O cineasta se mostra mais preocupado em colecionar impressões e lembranças do que recorrer à construção de uma “verdade”. Para adotar um ponto de vista assumidamente subjetivo, ele recorre a testemunhos sonoros de dezenas de combatentes, hoje idosos, sobrepostos a gravações de época, além de propagandas e fotografias animadas. A curiosa relação entre som e imagem evita a redundância comum a tantos projetos didáticos: enquanto os homens narram as suas anedotas e sentimentos (a primeira vez em que vestiram o uniforme, o prazer em acatar ordens de superiores por se sentirem parte de algo importante), as cenas evocam os rapazes felizes, os grupos treinando, a geografia das trincheiras. O material sonoro e o material imagético se comentam, se retroalimentam sem se repetir, graças a uma pesquisa aprofundada deste período.
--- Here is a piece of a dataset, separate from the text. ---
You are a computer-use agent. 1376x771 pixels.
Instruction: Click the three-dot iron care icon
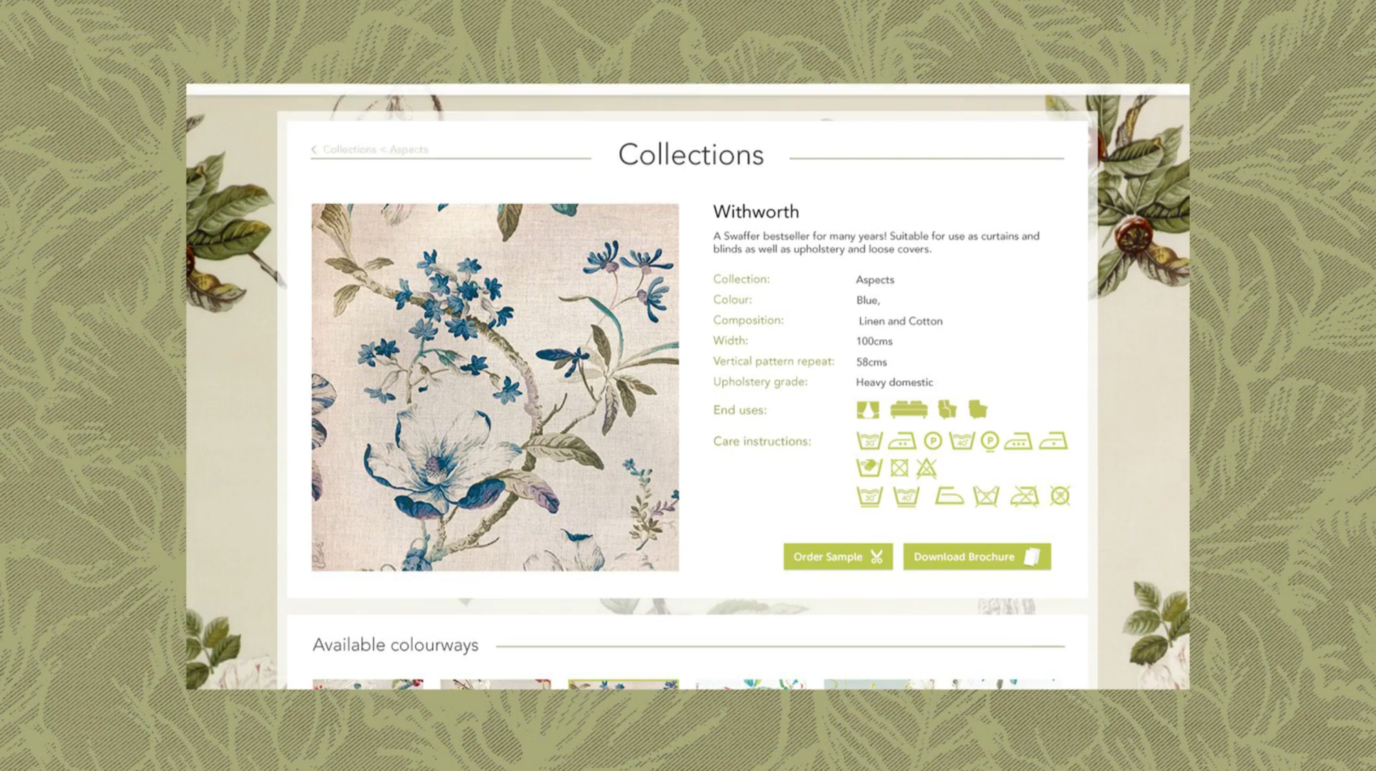coord(1018,441)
Outro aspecto que chama a atenção é a construção técnica. Eles Não Envelhecerão (título tão cândido quanto irônico, pela narração de idosos que, durante a juventude, jamais acreditariam sobreviver à batalha) se inicia com uma tela quadrada e bordas arredondadas, em referência à captação em preto e branco do material de origem. A textura da película, gasta e granulada, corresponde a um imaginário de antiguidade, de passado desconectado dos nossos tempos e da nossa experiência audiovisual. O segmento inicial respeita a natureza do material de origem para indicar em que condição se encontra, e para demarcar este abismo temporal e cultural de cem anos. Entramos neste terreno por um olhar externo e frio.
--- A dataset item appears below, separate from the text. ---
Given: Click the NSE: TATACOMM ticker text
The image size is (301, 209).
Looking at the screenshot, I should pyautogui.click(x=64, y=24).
No entanto, para a nossa surpresa, o enquadramento se abre, lentamente, até se transformar num widescreen, que subitamente ganha cores vivas, vídeos com imagens próximas dos rostos e movimentos de cada soldado, dos corpos nas trincheiras, das bombas, dos feridos nas macas. Os registros, agora coloridos, com close-ups e montagem ágil, tornam-se imediatamente próximos de uma vivência mais contemporânea. Diante daqueles rostos, some a ideia de uma coletividade anônima e se percebem personalidades, individualidades. Enquanto as histórias dos ex-combatentes tratam de retirar da guerra a sua glória e seu fetiche, a imagem se concentra no dia a dia, nos períodos de espera e nas brincadeiras durante os intervalos das batalhas.
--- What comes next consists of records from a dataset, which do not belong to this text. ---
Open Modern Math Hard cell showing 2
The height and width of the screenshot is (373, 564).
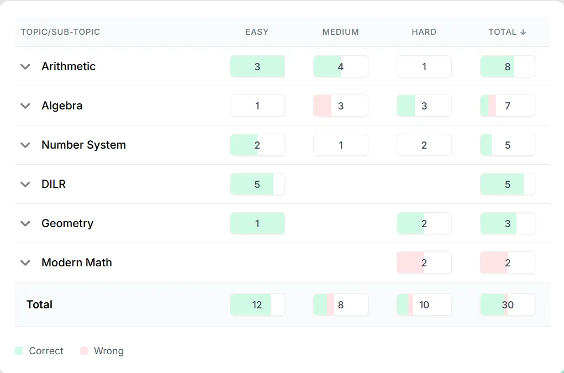pyautogui.click(x=424, y=262)

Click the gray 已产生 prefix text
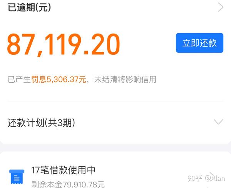pyautogui.click(x=19, y=80)
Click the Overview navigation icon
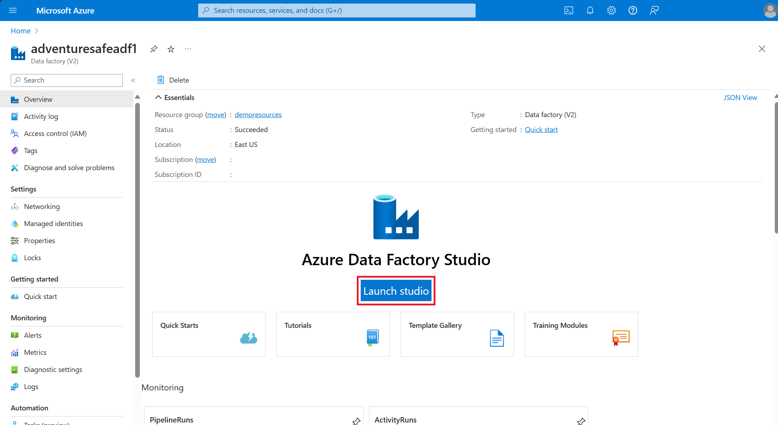 14,99
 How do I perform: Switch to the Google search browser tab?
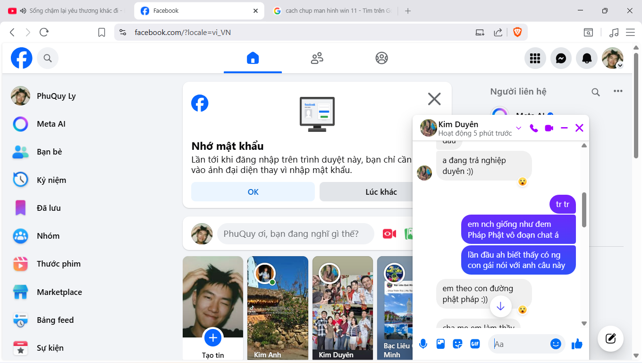[x=330, y=10]
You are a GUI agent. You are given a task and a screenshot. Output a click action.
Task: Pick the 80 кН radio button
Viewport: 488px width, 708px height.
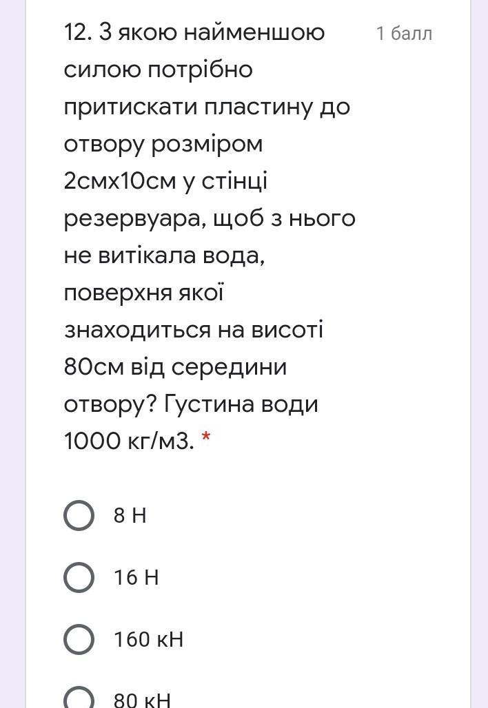(x=79, y=698)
Descobrimos figuras de jovens sem qualquer formação política, sem real orientação sobre seus papéis naquele contexto, aplicando-se como podiam, em situações precárias. A riqueza do material e a beleza das imagens é impressionante, enquanto a montagem trata de desenhar uma discreta linha narrativa, que vai do alistamento militar até o fim da guerra e o retorno à vida comum – quando as imagens ganham, novamente, seu formato quadrado, em preto e branco, na tela pequena, como se se despedissem de nós. A transformação das imagens, sua mutabilidade e manipulação tornam-se aspectos interessantíssimos para algo que se considera estático por natureza: o passado, os fatos, especialmente em se tratando de um episódio tão documentado quanto a Primeira Guerra Mundial. Jackson resgata a dinâmica das imagens e dos homens cujos olhares nos interpelam diretamente.
Se existe algum porém na produção, ele se encontra na verborragia: os concisos 90 minutos de Eles Não Envelhecerão são marcados por depoimentos ininterruptos, sem um segundo de descanso sequer entre o fim de uma fala e o início do testemunho seguinte. O ritmo é tão veloz quanto extenuante: existe um volume de informações, de relatos e experiências que não permite a contemplação do espectador. Mesmo assim, o resultado é uma obra ousada em termos estéticos e apaixonante por seus depoimentos naturalistas. Jackson rompe com a aura fria das narrativas históricas para propor uma conversa jovial com participantes da guerra, nas quais qualquer fato é digno de ser narrado, em tom de claro distanciamento sobre o tempo passado.